The DFB named its squad for the upcoming matches against France and Peru, and there were a few surprises. As far the Bayern Munich players go, however, each of the players rumored to be included were, indeed, named to the roster.
Manuel Neuer, Jerome Boateng, Niklas Süle, Joshua Kimmich, Mats Hummels, Thomas Müller, and Leon Goretzka were all included as expected. But with Mesut Özil, Mario Gomez, and Sandro Wagner all entering international retirement, it was clear that a roster shakeup was going to happen.
Marc-André ter Stegen, Matthias Ginter, Antonio Rüdiger, İlkay Gündoğan, Leroy Sané, Timo Werner, Marco Reus, Julian Brandt, Jonathan Tah, and Toni Kroos were all expected to be named to this iteration of Die Mannschaft after participating in Russia or being among the final cuts.
Nils Petersen, however, was one of those players likely on the fence. The lack of striker options since the respective retirements of Mario Gomez and Sandro Wagner is a bit scary. Wagner was so distraught after his omission from the World Cup squad that he abruptly retired, which is unfortunate because he may have had a strong case as a choice over Petersen. The SC Freiburg man didn’t exactly wow anyone in the friendlies leading up to the World Cup earlier this summer and would likely have been dropped if any other competent option was available.
Some new names
- Kai Havertz: Most interestingly, the Bayer Leverkusen 19-year old wunderkind got the call up to the senior team. Havertz is an immense attacking talent and will be joined by Die Werkself teammates Tah and Brandt. Havertz is an attacking midfielder, who may be able to float between any of the forward spots to provide a spark to the German offense. This was a move by Joachim Löw to start the evolution of the squad to a younger version.
- Thilo Kehrer: The new PSG man just left Schalke 04, but won’t be out of Germany for long. Kehrer has decent potential, but is likely going to buried on this roster behind more experienced - and frankly - better options.
- Nico Schulz: The inclusion of Schulz assuredly came at the expense of Marvin Plattenhardt, which was not a surprise. Plattenhardt was shaky during the lead up to the World Cup and never really established himself as a roster staple. Schulz, meanwhile, will back-up Hector at left back and hope to make the most of any playing time that he is afforded.
- Sami Khedira: Long considered a favorite of Löw, Khedira was one of the worst players in Russia for Germany during the World Cup. Had Sebastian Rudy not broken his nose, many think Khedira’s spot in the lineup may have been in permanent jeopardy. Dropping Khedira was a good move and only surprising because Löw finally cut ties with the Juventus man.
- Philipp Max: At 24 and an aggressive attacker from the outside back position, Max seemingly fit in to the type of player that Joachim Löw might want to call-up to see if he could provide a boost to the roster. Instead, Löw opted for Hoffenheim’s Schulz.
- Sebastian Rudy: As a defensive midfielder with great versatility appears to be lacking from the names listed, Rudy seemingly would have been a natural fit on the roster.
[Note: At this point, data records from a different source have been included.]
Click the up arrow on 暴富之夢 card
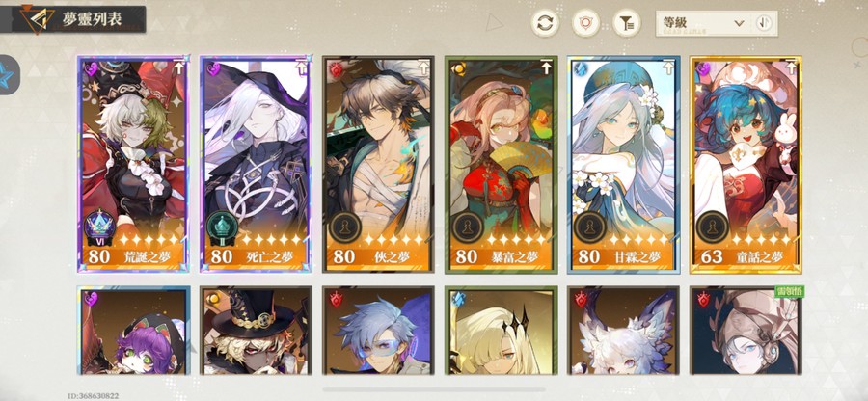The height and width of the screenshot is (401, 868). (547, 68)
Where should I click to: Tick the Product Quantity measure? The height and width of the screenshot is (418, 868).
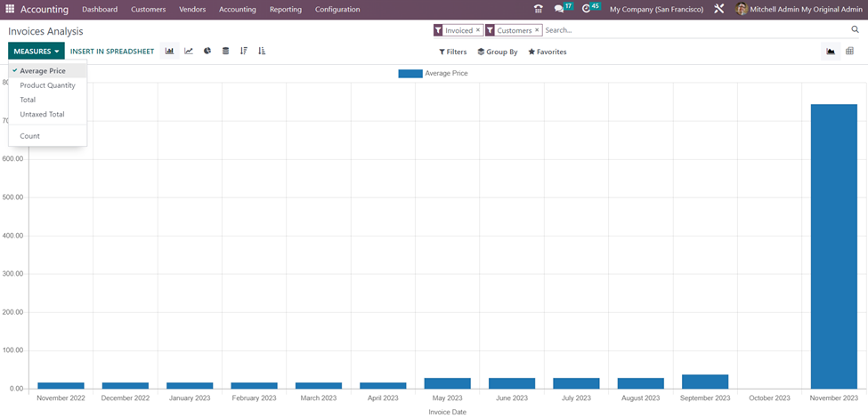tap(47, 85)
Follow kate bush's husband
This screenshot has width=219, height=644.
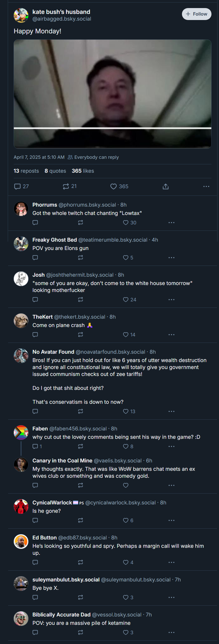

Löw, however, must have had other ideas for how he align this squad. The shame for Rudy is that he finally would have been freed from Khedira blocking his path.
- Max Meyer: The Crystal Palace man had an ugly exit from Schalke that likely played a role in his omission. Meyer is another versatile midfielder, who could have played any centrally-based midfield position. If not for some off-the-field issues with his exit from Gelsenkirchen, Meyer may have made a strong case for himself.
Löw knew he had to try some new things to fix the issues that plagued Germany this summer. As recounted by the DFB website (DFB.de), Löw is ready to get working with this group of players:
As far as the near future is concerned, it is important that we make changes in the team. We now have to find the right mix between experienced and young, dynamic, hungry players. We have some important tasks ahead of us with the Nations League and we will prepare the team for these challenges, and with the good mix of experience and youth we will be able to get that ‘feel-good’ feeling back.
While acknowledging that changes were required, Löw felt like it was key to lean on the presence of some talented World Cup-winning veterans to help ensure Germany had a leadership base built within the roster framework:
They can now show what they did not show at the World Cup in Russia. In general, it’s our job to ignite this fire.
Certainly the squad will be out to re-establish itself as a world power, but will have its work cut out now that the aura of German dominance is no longer in the minds of Die Mannschaft’s opponents.
The team will play World Cup winner France on September 6th in Munich and against Peru on September 9th in Sinsheim.